Directions
Note each line in the data holding the string "value" and report it.
━━━━━━━━
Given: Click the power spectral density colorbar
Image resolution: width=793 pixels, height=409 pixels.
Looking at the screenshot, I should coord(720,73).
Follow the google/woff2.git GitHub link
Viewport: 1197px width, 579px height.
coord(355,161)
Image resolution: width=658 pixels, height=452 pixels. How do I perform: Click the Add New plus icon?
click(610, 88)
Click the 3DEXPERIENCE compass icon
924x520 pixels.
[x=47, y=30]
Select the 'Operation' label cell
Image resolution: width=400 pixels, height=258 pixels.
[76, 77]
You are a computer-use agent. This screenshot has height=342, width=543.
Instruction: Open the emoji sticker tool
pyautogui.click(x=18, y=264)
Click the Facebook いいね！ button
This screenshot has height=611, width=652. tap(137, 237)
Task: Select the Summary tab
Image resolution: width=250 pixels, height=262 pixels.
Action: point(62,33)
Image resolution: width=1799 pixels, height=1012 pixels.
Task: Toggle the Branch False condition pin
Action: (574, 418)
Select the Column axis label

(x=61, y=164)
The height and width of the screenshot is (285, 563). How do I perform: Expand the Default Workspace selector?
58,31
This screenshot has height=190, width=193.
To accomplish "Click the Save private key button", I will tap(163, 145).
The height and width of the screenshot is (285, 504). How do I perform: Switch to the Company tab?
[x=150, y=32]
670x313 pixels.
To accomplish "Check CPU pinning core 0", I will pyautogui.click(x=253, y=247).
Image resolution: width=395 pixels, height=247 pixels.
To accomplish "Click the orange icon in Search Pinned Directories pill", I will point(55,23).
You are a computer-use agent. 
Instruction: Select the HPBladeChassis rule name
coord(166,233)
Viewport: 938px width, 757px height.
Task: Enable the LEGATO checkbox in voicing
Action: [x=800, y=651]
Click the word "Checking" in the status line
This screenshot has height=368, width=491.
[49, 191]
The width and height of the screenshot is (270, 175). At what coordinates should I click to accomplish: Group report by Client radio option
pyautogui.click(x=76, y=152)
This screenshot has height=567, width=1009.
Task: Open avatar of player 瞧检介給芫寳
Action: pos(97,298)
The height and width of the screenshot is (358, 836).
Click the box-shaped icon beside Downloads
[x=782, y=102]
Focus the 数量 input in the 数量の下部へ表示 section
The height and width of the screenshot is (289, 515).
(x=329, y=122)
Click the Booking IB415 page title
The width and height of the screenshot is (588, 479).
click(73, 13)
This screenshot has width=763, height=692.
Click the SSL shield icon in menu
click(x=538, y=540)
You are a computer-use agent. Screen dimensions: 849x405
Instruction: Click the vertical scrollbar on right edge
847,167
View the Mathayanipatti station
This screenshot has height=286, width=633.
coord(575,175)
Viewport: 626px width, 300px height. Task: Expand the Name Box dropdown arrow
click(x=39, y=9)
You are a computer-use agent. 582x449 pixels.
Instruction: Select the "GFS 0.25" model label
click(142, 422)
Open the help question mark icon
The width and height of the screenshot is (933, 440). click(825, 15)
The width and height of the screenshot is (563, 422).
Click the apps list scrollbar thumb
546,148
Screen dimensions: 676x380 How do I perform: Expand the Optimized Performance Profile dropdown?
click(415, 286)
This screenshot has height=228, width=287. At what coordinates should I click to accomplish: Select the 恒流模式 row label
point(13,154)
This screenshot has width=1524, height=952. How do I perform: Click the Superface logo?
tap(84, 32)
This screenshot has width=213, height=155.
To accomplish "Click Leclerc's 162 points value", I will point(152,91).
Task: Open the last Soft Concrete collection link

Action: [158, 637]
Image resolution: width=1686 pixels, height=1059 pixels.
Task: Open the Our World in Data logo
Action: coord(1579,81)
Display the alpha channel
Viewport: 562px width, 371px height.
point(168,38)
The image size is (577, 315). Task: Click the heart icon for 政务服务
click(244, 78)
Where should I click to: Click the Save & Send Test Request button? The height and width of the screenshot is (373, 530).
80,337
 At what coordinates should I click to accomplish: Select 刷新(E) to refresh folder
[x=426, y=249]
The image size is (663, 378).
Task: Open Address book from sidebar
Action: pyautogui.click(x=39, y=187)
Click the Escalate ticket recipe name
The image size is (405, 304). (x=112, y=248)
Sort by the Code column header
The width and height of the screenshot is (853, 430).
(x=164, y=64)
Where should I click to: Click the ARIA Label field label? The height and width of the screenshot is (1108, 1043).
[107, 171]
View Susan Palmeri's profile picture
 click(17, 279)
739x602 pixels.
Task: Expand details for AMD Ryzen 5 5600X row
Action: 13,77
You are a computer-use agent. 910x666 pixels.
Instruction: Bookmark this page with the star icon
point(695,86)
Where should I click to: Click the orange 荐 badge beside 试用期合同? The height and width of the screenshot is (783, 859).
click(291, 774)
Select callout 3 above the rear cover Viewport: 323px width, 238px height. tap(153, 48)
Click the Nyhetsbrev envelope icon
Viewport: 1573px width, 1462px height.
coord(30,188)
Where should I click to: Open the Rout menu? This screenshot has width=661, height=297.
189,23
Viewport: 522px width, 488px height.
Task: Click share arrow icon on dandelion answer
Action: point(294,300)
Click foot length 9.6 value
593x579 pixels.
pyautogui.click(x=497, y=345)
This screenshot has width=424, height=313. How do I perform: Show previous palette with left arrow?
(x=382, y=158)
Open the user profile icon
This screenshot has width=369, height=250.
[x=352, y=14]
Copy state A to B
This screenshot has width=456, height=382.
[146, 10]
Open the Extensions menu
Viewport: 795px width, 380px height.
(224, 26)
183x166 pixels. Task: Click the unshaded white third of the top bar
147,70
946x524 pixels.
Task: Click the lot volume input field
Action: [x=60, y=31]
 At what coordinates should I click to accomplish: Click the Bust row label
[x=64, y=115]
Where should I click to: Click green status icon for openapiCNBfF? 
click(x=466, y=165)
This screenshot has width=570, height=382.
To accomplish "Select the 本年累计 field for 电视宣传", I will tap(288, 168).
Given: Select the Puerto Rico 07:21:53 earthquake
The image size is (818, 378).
━━━━━━━━
Problem solution
To accomplish "Click Leclerc's 162 points value", I will point(152,91).
Click foot length 9.6 value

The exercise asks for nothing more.